I found these slicker brushes that seem softer

Groom Professional Large Soft Curved Slicker Brush: Amazon.co.uk: Pet Supplies

Mikki Grooming Soft Pin Slicker, Medium: Amazon.co.uk: Pet Supplies


The kind of undercoat rake I use is this

http://www.amazon.co.uk/Mikki-Undercoat-Double-Thick-Coats/dp/B003XLEFT0/ref=sr_1_2?s=pet-supplies&ie=UTF8&qid=1412430389&sr=1-2&keywords=undercoat+rake


One thing you might consider for Dolce is a shedding blade (Ancol Ergo Dog Shredding Blade, Medium: Amazon.co.uk: Pet Supplies ). It is what works best, with the Zoom Groom, on my Lab.


----------



## Martin (Feb 21, 2011)

Thank you! 

Most of those were on the German Amazon as well. I can't order from the UK one because they don't accept direct transactions from German banks, and I don't have a credit card (most people don't in Germany, and most stores/restaurants here don't even accept them).

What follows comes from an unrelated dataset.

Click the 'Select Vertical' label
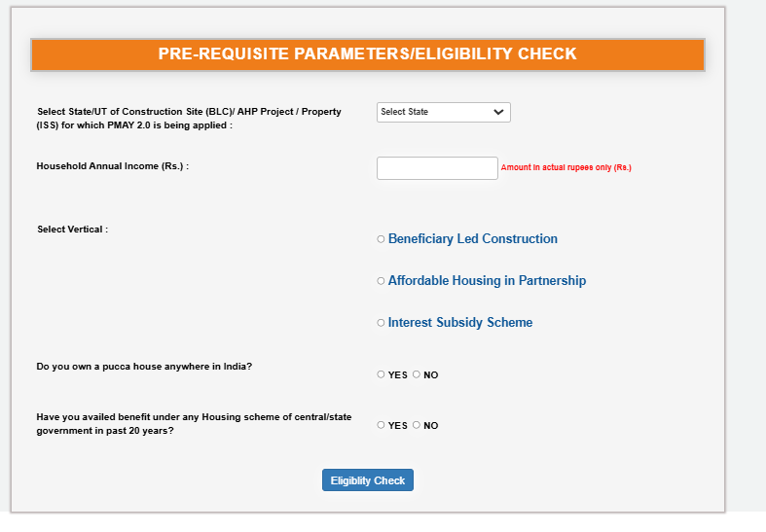Viewport: 766px width, 532px height. (x=73, y=230)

Have you tried the shedding blade on your golden as well? I had one once upon a time, but I don't remember how well it worked on Drifter, and I don't think I ever tried it on Dolce. I must have thought it didn't work as well as my other tools; otherwise I would have packed it. However, I had to get rid of most my belongings so it's quite possible it did work decently. I just don't want to spend the money unless I'm confident it will work well. Does it damage the outer coat?


----------



## Thalie (Jan 20, 2008)

I have used the shedding blade on Flem occasionally (on her back and sides), it takes some undercoat out but not as much as the undercoat rake and the pin brush. I have not used it on Col yet. I rarely use slicker brushes and the only place I use them is on the back legs and rump. I don't like them and they don't seem to be fans either. My routine (and I am very low grooming) is rake, pin brush, comb (large then medium with fine as needed under the ears).


----------



## Martin (Feb 21, 2011)

Why don't you like slicker brushes? What does a pin brush do? Do they get tangles out, get loose fur out/reduce shedding, or what? I hope you don't mind all the questions...


----------



## thorbreafortuna (Jun 9, 2013)

I've never used the slicker brush but I know my sister's lab hated it, I think it felt uncomfortable to her. My sister bought a pin brush similar to mine that works great and Nestley doesn't mind it. Win-win


----------



## elly (Nov 21, 2010)

I have the Mikki slicker brush and the rake Thalie put links for and find them good. I use a stripping knife for the ears but nothing more and only very lightly on ears occasionally. I use a comb and a double sided brush, one side is pins and the other is a soft brush for adding shine and smoothing over. I use the rake once over down the back, softly but mainly for the trousers and mane as Chesters are both fairly thick and he generally doesn't like the rake as he has sensitive skin.


----------